§ ZU LESENDER TEXT:
━━━━━━━━━━

Anna Achmatowa starb am 5. März 1966 in Domodedowo bei Moskau.
Anna Achmatowas Dichtung hat in ihrer frühen Zeit eine relativ begrenzte Thematik: Ihr zentrales Thema ist die Liebe – Liebe in aller Leidenschaftlichkeit. Dies Thema allerdings wird reich variiert, wobei tragische Akzente vorherrschen. Melancholie und Desillusion sind die Grundstimmungen. Das Mystische, was den Symbolismus auch in seiner Liebesdichtung bestimmte, fehlt bei ihr fast ganz, alles bleibt – ganz im Sinne des Akmeismus – im diesseitigen Bereich, ist real und lebensbezogen, etwas, das sogar von der sowjetischen Literaturkritik positiv bewertet wird. Kennzeichnend für ihre Liebesdichtung ist ein ausgeprägter Psychologismus – man hat manche ihrer Gedichte als verkürzte und komprimierte Dostojewski-Romane bezeichnet. Ihre Sprache ist, dem Inhalt entsprechend, eher hart, man könnte sagen „sachlich“. Dabei arbeitet sie mit sparsamen Mitteln und spricht in fast lakonisch kurzen, dabei ungemein eindringlichen Worten.

━━━━━━━━━━

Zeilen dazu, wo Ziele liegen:
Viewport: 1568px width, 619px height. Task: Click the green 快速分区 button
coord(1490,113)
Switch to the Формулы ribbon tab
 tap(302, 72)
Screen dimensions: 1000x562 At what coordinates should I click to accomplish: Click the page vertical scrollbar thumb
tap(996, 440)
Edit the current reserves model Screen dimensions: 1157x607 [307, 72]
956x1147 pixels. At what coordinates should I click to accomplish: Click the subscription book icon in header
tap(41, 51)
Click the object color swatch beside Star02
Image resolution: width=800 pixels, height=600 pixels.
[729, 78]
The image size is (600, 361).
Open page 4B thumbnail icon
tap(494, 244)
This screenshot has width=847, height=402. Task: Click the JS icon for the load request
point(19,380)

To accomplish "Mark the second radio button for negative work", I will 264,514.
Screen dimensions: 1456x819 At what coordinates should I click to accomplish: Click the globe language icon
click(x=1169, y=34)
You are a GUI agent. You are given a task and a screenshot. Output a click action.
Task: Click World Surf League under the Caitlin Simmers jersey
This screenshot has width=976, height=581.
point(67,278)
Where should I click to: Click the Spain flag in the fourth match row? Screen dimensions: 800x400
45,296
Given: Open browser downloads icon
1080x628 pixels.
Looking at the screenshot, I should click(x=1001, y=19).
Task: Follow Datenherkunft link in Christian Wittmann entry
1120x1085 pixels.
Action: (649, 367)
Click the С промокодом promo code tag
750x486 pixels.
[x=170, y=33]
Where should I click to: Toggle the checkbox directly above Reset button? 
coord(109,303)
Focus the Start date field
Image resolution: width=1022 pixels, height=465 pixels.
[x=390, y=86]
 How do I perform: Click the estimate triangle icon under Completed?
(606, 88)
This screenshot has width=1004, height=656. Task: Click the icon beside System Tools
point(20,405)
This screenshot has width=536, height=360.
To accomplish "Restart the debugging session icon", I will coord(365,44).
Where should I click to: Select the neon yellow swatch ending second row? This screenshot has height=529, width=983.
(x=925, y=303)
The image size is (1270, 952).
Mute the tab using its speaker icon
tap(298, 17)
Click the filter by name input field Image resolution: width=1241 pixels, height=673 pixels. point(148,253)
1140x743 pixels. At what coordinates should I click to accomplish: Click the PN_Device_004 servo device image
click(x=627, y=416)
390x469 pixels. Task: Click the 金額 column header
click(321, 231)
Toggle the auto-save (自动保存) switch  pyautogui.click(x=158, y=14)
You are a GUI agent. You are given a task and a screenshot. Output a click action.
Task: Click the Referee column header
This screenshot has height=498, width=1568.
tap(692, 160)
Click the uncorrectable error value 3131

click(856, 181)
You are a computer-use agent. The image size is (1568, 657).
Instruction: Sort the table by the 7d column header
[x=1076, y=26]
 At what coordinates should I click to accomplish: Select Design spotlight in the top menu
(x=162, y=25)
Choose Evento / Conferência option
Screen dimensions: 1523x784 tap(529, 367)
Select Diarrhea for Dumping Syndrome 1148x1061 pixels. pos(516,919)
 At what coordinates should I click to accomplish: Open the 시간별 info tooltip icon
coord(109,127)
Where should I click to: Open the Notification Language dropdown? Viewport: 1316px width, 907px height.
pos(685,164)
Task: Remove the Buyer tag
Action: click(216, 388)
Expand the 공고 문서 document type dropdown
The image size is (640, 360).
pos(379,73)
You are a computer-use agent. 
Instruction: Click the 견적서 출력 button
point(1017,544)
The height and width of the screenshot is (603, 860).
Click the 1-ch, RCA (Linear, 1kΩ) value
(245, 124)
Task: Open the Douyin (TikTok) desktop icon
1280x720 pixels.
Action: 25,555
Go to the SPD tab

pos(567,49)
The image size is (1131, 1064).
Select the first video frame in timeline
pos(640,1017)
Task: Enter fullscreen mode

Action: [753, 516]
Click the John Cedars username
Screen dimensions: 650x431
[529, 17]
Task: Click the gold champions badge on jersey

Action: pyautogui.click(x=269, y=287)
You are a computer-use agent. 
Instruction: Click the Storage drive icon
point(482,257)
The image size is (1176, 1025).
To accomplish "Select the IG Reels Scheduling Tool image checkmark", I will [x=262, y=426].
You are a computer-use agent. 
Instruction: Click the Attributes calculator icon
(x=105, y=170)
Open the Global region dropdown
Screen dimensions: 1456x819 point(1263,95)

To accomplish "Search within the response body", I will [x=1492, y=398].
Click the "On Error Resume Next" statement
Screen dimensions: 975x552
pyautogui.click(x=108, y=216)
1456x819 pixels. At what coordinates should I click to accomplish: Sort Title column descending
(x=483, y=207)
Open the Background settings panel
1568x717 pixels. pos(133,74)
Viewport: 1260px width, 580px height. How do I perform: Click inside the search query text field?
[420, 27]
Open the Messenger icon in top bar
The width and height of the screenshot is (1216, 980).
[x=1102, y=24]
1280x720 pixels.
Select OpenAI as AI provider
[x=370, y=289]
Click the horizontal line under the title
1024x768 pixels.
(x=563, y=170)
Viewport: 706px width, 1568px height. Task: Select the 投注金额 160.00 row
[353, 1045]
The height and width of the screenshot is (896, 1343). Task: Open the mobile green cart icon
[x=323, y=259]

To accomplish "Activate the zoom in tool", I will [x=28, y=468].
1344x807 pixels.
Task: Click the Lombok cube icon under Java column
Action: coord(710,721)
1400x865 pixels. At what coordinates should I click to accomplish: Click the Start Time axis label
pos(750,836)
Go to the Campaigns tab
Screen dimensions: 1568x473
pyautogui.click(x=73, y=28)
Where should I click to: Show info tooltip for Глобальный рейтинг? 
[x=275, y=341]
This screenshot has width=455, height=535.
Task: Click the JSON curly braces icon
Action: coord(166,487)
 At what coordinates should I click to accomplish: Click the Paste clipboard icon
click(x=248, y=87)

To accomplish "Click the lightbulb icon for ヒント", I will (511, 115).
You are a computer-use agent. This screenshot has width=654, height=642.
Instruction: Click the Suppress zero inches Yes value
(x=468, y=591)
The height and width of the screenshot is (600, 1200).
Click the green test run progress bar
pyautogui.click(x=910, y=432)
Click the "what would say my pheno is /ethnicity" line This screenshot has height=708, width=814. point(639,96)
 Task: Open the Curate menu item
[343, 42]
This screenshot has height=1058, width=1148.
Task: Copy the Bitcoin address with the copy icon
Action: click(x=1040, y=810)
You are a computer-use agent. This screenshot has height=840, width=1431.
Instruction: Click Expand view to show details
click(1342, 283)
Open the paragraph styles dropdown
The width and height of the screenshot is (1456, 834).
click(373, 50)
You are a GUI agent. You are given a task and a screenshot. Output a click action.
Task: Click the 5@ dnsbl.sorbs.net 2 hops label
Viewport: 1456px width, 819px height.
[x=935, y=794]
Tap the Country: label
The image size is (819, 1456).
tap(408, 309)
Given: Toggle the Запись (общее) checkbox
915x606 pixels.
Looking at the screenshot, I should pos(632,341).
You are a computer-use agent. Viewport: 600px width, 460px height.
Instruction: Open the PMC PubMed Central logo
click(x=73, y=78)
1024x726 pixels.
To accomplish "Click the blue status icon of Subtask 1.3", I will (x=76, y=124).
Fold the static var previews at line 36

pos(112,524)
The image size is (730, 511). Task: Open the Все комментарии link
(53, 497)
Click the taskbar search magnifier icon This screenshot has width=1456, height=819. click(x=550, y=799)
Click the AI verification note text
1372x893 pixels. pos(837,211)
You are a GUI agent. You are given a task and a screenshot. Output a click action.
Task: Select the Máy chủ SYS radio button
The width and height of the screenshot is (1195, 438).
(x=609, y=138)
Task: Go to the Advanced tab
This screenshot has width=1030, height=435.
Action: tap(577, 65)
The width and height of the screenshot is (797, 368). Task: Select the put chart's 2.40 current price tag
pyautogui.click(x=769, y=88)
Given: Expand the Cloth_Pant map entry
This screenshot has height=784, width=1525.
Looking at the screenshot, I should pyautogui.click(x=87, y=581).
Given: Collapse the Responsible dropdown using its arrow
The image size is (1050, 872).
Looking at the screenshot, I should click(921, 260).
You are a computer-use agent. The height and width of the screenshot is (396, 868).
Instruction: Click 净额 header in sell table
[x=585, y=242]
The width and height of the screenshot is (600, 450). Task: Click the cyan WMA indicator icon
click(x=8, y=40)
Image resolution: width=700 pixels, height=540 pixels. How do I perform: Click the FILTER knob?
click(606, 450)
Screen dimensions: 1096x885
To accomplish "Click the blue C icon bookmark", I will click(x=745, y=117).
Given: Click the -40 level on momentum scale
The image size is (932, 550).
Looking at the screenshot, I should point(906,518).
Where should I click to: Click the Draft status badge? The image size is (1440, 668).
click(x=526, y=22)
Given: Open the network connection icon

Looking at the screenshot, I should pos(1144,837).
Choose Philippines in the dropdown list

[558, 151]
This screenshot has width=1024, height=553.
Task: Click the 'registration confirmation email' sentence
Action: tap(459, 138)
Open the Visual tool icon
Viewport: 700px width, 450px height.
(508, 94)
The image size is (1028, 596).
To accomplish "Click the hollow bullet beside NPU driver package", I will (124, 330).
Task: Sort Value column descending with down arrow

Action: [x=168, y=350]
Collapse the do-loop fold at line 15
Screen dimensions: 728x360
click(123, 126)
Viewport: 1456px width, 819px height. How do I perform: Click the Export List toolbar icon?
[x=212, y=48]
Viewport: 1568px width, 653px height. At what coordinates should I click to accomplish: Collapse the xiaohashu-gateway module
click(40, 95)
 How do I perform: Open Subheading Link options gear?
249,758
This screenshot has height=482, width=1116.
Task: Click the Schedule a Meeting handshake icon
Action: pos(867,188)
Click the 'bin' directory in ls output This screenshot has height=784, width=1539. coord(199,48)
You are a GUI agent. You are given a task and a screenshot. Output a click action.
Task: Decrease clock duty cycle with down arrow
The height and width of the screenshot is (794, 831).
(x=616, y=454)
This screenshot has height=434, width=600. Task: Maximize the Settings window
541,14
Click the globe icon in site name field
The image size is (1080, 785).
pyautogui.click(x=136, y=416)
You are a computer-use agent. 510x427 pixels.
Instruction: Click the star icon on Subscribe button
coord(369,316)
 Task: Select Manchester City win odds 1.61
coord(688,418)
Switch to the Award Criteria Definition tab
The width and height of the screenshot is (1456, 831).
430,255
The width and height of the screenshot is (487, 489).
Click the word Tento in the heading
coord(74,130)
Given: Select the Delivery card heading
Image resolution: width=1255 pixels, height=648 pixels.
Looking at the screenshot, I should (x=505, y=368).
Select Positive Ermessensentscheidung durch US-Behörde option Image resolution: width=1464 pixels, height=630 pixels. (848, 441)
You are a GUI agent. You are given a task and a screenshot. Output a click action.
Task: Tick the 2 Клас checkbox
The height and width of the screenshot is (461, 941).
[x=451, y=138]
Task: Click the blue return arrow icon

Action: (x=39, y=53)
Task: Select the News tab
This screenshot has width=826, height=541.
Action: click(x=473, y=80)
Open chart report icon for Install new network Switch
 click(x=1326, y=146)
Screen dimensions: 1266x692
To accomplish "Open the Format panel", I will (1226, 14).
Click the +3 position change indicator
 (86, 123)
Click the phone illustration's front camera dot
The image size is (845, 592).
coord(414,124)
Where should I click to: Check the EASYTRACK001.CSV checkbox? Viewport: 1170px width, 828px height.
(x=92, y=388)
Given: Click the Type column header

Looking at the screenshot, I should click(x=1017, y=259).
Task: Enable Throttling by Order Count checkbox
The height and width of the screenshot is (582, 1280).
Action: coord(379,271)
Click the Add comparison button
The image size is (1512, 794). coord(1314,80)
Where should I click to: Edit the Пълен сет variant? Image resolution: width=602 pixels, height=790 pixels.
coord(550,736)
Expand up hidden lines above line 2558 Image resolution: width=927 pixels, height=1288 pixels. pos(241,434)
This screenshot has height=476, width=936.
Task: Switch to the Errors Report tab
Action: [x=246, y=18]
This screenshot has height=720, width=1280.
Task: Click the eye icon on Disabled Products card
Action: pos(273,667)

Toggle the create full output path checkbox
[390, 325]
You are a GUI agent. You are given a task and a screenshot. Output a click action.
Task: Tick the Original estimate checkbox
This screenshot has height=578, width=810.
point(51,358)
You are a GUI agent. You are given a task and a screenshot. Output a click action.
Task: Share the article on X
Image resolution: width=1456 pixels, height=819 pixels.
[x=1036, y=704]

━━━━━━━━━━

§ FOLGENDES BEARBEITEN:
1/ Gib die Einträge erneut wieder, beginnend am Anfang der Einträge und endend mit der Zeile, die „[x=170, y=33]“ enthält. Ersetze darin „Screen dimensions“ durch „Display size“ und lass alles andere unverändert.
2/ Knüpfe an den Text über Anna Achmatowas Dichtung an und führe ihn weiter.

§ ANTWORTEN JE AUFGABE:
1/
Viewport: 1568px width, 619px height. Task: Click the green 快速分区 button
coord(1490,113)
Switch to the Формулы ribbon tab
 tap(302, 72)
Display size: 1000x562 At what coordinates should I click to accomplish: Click the page vertical scrollbar thumb
tap(996, 440)
Edit the current reserves model Display size: 1157x607 [307, 72]
956x1147 pixels. At what coordinates should I click to accomplish: Click the subscription book icon in header
tap(41, 51)
Click the object color swatch beside Star02
Image resolution: width=800 pixels, height=600 pixels.
[729, 78]
The image size is (600, 361).
Open page 4B thumbnail icon
tap(494, 244)
This screenshot has width=847, height=402. Task: Click the JS icon for the load request
point(19,380)

To accomplish "Mark the second radio button for negative work", I will 264,514.
Display size: 1456x819 At what coordinates should I click to accomplish: Click the globe language icon
click(x=1169, y=34)
You are a GUI agent. You are given a task and a screenshot. Output a click action.
Task: Click World Surf League under the Caitlin Simmers jersey
This screenshot has width=976, height=581.
point(67,278)
Where should I click to: Click the Spain flag in the fourth match row? Display size: 800x400
45,296
Given: Open browser downloads icon
1080x628 pixels.
Looking at the screenshot, I should click(x=1001, y=19).
Task: Follow Datenherkunft link in Christian Wittmann entry
1120x1085 pixels.
Action: (649, 367)
Click the С промокодом promo code tag
750x486 pixels.
[x=170, y=33]

2/
Ihre spätere Dichtung verliert dann die einseitig tragische Färbung – mit melancholischen Stimmungen wechselt Lebensfreude. Auch thematisch wird ihre Dichtung immer kontrastreicher und polyphoner. Während ihre frühe Dichtung subjektiv gewesen war, bekommt die spätere einen mehr objektiven Charakter – also eine umgekehrte Entwicklung wie bei Gumiljov. Die Thematik erweitert sich; allerdings hatte es auch in früheren Gedichten neben den erotischen gelegentlich andere Motive gegeben: Das Religiöse spielt eine Rolle, daneben das Landschaftliche.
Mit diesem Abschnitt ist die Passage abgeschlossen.